The Committee on Publications of the First Church of Christ, Scientist, has recently offered us a commentary on Dr. Julius Silberger, Jr. ‘s article on Mary Baker Eddy, founder of the religion, which appeared in our December 1980 issue:
“One thing on which Mrs. Eddy’s admirers and critics agree is that she was a ‘remarkable’ woman. The fact that she founded a major American religious movement in an age and at an age when she might have been expected, in her own ironic words, to be a little old lady in a lace cap, justifies at least that much of a generalization.
“But remarkable people are more often than not complex. And when their lives are as long as Mrs. Eddy’s was (she lived from 1821 to 1910) they often change in remarkable ways, becoming virtually several different people in the course of their evolving experience. This makes it all the more necessary to avoid winding the threads of such a life onto the single spool of one’s own interests and assumptions.
“As a practicing psychiatrist, Dr. Silberger naturally tries to account for Mrs. Eddy’s life and motivation in terms of psychological factors of professional interest to him. Such a sketch expectably conveys the impression of a woman driven by personal and emotional needs against the background of nineteenth-century American social conditions. But it is important to remember that these conditions included strong religious influences—especially in rural New England where the Puritan spirit was still very much alive during Mrs. Eddy’s youth. The evidence bearing on her religious motivation is both plentiful and essential.

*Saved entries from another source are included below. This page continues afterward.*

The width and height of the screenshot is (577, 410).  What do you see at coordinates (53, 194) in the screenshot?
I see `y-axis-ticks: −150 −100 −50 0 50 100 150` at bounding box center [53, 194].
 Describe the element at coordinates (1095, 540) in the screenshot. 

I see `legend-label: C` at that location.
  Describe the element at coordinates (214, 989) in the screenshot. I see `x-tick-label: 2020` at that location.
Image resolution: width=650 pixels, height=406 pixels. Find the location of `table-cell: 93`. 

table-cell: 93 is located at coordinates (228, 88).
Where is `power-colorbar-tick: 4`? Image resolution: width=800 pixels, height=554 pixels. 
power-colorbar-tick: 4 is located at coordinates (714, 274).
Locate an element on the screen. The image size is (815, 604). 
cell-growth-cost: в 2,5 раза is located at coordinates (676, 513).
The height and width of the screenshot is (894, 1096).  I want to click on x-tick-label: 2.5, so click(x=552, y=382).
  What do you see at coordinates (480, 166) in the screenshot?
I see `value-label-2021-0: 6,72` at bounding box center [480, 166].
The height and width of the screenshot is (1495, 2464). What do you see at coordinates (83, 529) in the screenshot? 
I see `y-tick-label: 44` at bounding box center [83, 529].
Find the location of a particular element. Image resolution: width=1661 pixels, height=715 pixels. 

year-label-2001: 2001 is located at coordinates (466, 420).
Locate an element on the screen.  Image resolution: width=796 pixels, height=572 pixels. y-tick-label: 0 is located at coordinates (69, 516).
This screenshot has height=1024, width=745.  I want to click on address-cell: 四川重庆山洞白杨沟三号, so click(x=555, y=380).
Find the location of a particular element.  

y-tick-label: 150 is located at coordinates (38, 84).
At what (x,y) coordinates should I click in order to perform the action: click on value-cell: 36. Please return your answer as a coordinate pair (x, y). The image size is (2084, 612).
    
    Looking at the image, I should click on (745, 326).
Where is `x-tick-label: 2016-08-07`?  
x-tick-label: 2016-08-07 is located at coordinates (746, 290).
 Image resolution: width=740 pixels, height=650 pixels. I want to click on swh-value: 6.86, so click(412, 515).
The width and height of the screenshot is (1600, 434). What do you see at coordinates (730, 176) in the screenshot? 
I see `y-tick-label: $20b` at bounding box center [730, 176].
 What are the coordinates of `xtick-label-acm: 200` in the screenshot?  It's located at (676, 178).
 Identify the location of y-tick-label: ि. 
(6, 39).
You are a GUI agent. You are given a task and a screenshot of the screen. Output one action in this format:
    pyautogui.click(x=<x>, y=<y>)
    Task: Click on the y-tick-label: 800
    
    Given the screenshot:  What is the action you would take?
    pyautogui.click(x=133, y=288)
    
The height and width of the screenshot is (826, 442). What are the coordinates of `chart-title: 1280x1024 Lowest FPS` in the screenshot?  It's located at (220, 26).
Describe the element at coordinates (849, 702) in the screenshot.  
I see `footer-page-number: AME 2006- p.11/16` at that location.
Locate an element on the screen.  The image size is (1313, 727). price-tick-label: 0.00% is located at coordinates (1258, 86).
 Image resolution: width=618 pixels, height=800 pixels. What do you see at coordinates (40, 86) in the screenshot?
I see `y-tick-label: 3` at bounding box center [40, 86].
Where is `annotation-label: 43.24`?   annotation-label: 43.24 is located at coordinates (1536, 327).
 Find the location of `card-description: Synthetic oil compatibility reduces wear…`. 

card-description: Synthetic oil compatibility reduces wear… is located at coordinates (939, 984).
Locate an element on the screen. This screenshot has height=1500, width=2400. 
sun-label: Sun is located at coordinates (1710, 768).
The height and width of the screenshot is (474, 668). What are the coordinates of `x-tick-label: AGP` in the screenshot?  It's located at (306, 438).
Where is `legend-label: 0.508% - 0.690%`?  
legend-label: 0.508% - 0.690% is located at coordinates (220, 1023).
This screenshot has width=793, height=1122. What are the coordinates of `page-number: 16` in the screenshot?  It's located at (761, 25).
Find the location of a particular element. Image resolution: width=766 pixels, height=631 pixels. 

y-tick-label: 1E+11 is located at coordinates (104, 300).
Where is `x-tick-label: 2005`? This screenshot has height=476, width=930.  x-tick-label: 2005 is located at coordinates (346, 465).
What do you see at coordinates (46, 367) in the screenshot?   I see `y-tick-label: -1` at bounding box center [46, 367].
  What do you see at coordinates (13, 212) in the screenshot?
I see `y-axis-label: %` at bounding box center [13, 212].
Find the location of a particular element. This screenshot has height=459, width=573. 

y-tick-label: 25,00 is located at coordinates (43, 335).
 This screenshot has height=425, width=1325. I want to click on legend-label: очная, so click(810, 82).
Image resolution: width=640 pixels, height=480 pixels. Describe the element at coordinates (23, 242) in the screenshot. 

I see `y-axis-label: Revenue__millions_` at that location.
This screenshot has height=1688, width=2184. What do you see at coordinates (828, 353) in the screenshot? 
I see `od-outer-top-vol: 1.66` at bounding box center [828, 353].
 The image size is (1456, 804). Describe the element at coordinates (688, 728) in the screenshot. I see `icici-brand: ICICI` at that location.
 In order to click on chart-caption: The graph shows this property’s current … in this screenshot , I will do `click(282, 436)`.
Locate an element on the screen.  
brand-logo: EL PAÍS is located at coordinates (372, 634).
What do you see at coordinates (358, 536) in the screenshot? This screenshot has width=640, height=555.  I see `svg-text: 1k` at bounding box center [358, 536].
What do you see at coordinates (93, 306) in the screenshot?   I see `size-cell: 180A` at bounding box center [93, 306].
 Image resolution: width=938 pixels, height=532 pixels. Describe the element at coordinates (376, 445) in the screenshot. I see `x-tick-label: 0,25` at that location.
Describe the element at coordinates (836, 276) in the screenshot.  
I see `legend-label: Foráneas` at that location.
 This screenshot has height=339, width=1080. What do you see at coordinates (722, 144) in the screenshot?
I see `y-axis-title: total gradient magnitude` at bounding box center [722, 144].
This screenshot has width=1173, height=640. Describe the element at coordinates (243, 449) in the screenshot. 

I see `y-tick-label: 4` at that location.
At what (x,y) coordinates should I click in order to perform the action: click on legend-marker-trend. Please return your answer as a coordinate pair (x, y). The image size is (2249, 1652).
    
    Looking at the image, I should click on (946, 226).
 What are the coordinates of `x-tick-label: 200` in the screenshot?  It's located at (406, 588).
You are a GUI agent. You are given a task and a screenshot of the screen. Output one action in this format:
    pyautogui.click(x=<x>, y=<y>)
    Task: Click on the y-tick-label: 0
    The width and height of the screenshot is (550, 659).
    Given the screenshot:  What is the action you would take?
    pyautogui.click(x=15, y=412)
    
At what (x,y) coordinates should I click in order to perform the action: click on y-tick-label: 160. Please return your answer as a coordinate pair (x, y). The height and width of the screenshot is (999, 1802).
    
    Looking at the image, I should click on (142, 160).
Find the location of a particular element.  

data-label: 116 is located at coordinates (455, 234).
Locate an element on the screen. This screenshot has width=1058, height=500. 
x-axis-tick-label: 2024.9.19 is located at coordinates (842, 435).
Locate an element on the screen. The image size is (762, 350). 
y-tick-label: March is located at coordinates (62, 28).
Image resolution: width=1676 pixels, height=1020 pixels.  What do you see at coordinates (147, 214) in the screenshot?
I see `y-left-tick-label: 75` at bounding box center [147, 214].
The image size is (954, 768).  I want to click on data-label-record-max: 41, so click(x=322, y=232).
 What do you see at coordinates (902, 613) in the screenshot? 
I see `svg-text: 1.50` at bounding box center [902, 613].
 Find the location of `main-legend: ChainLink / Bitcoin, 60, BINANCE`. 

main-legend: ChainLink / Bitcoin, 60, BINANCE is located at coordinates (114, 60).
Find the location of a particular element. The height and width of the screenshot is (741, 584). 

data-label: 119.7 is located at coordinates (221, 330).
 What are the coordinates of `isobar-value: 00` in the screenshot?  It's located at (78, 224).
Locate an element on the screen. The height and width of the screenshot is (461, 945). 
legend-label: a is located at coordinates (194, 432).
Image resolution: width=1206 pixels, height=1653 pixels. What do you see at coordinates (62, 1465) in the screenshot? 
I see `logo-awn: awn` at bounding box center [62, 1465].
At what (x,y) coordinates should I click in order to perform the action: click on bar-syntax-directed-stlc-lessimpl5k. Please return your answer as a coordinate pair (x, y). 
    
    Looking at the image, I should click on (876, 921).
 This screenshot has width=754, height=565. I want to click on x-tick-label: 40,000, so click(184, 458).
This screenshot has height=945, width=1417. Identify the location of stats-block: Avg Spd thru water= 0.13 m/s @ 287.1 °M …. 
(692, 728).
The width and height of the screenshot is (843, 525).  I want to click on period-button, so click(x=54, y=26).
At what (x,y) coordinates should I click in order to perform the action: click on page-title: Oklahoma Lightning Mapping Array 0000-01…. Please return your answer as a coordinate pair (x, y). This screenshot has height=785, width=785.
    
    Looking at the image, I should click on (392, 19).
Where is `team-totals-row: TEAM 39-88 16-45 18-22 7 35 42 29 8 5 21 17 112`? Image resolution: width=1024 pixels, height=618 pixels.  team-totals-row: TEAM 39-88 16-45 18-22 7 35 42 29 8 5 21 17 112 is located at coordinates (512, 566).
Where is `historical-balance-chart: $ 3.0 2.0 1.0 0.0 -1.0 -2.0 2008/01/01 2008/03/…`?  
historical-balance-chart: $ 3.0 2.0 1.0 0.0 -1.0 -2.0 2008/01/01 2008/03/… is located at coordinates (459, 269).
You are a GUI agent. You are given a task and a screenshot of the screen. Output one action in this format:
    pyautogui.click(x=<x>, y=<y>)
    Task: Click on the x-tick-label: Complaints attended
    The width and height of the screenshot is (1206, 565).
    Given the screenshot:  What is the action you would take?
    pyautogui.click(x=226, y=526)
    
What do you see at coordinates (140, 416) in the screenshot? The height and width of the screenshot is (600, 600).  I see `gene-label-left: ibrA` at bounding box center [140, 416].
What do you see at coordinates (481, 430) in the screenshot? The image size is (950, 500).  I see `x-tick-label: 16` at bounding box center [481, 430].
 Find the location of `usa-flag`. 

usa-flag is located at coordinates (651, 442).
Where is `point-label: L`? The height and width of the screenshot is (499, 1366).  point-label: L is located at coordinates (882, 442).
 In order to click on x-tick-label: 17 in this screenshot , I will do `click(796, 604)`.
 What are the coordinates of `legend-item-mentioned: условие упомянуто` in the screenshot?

“One need not be a believer in her teaching or even in Christianity itself to see that realism in biography does not, cannot, exclude the religious dimension of human life. That was the attitude of the facile iconoclasm in biographical writing which flourished a half-century or more ago (the period, incidentally, when there first appeared the ‘debunking’ accounts of Mrs. Eddy’s life upon which later psychobiographers have drawn). But an interdisciplinary approach generally opts for some understanding of the fuller dimensions of the subject.
“With an insight into the human spirit born of his own experience as a survivor of Auschwitz, psychiatrist Viktor E. Frankl has written, ‘… humanity has demonstrated ad nauseam in recent years that it has instincts, drives. Today it appears more important to remind man that he has a spirit, that he is a spiritual being.’ Frankl is not speaking of preoccupation with religion in the conventional sense but of that profound concern with the meaning of life which is an irreducible part of the human spirit.
“Mrs. Eddy’s wrestlings with this question simply cannot be excluded from any meaningful account of her life and struggles. The problem of evil presented itself to her in girlhood in terms of the stark Calvinist doctrine of predestination, against which she rebelled with all the force of her youthful nature. It confronted her anew in the form of the loss and desolation that overshadowed her middle years. And through the whole first half of her life it pressed itself upon her intermittently in the physical sufferings and nervous debility to which she was so often subject. Decades of adversity forced her to consider the question in a way that far transcended the limits of her personal experience and broke radically with the conventional theology of the day.
“No less a psychologist than Gordon Allport has warned against the ‘error of the psychoanalytic theory of religion’ which locates ‘religious belief exclusively in the defensive functions of the ego. Mrs. Eddy’s real achievement was not to have made a personal ‘success’ of a life that for the first forty-five years brimmed over with disappointments. Rather, it was to have found in the Bible a transforming insight into the meaning of life that enabled her to develop a practical theology which grappled with the age-long problem of evil.
“Long before Auschwitz, acutely troubled souls had been asking, ‘Can God really be good—can there even be a God at all—when emptiness, agony, and human brutality are so often the human lot?’ The answer that Mrs. Eddy found in the life of Jesus Christ was that evil of every sort was no part of God’s creative will, no part of the true spiritual order of His universe, and that this truth understood could begin at once to lift the burden of evil from experience.
“However, she insisted that such an understanding could be incorporated into living only through radical Christian discipleship; it was, she held, a far cry from the exercise of will power, blind faith, or a manipulative mental technique. To the end of her days she counted herself (as she figuratively put it) a ‘willing disciple at the heavenly gate, waiting for the Mind of Christ.’ Her writings refer frankly to the intense struggles she went through in carrying out what she felt to be her mission, and nowhere did she claim to be humanly perfect or the equal of Jesus. Certainly it’s untrue to say that she expected not to die, whatever some of her overzealous followers may have hoped for.
“No more than the life of a Jonathan Edwards, a Mother Mary Seton, or a Martin Luther King, Jr., can Mrs. Eddy’s life be separated from the religious purpose that dominated it. Indeed, it is only by transcending their own purely personal concerns and involving themselves passionately with man’s quest for meaning that any such figures attain the status which history—sometimes reluctantly—grants them.”